### Your task
Report each line below that carries the word "agent".
[Opening Entries shown section]
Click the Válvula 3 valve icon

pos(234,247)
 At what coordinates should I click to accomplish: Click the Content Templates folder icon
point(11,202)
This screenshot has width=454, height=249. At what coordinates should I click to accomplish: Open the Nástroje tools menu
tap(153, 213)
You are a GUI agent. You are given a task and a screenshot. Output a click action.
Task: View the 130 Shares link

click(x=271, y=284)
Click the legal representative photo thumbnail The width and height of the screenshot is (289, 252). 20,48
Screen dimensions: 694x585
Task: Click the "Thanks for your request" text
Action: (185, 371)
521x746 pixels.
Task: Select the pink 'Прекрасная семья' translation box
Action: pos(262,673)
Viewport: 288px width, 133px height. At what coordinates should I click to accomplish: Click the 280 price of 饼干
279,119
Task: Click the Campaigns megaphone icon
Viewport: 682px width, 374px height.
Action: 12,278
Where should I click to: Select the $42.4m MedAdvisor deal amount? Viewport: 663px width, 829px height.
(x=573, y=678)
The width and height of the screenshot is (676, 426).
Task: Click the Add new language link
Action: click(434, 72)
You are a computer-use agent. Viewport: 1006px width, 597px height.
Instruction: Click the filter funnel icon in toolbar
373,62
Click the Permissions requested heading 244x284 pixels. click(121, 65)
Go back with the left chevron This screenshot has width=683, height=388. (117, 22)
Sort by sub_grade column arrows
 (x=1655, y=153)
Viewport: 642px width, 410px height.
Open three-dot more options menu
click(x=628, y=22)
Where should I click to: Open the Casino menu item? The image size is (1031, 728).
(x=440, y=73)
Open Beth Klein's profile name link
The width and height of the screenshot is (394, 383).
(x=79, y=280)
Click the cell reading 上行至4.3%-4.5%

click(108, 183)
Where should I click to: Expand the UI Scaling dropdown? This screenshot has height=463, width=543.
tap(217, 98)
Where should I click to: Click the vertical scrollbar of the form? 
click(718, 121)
[Closing Entries shown section]
### Answer to this problem
You are a GUI agent. You are given a task and a screenshot. Output a click action.
You are a computer-use agent. Viewport: 1006px width, 597px height.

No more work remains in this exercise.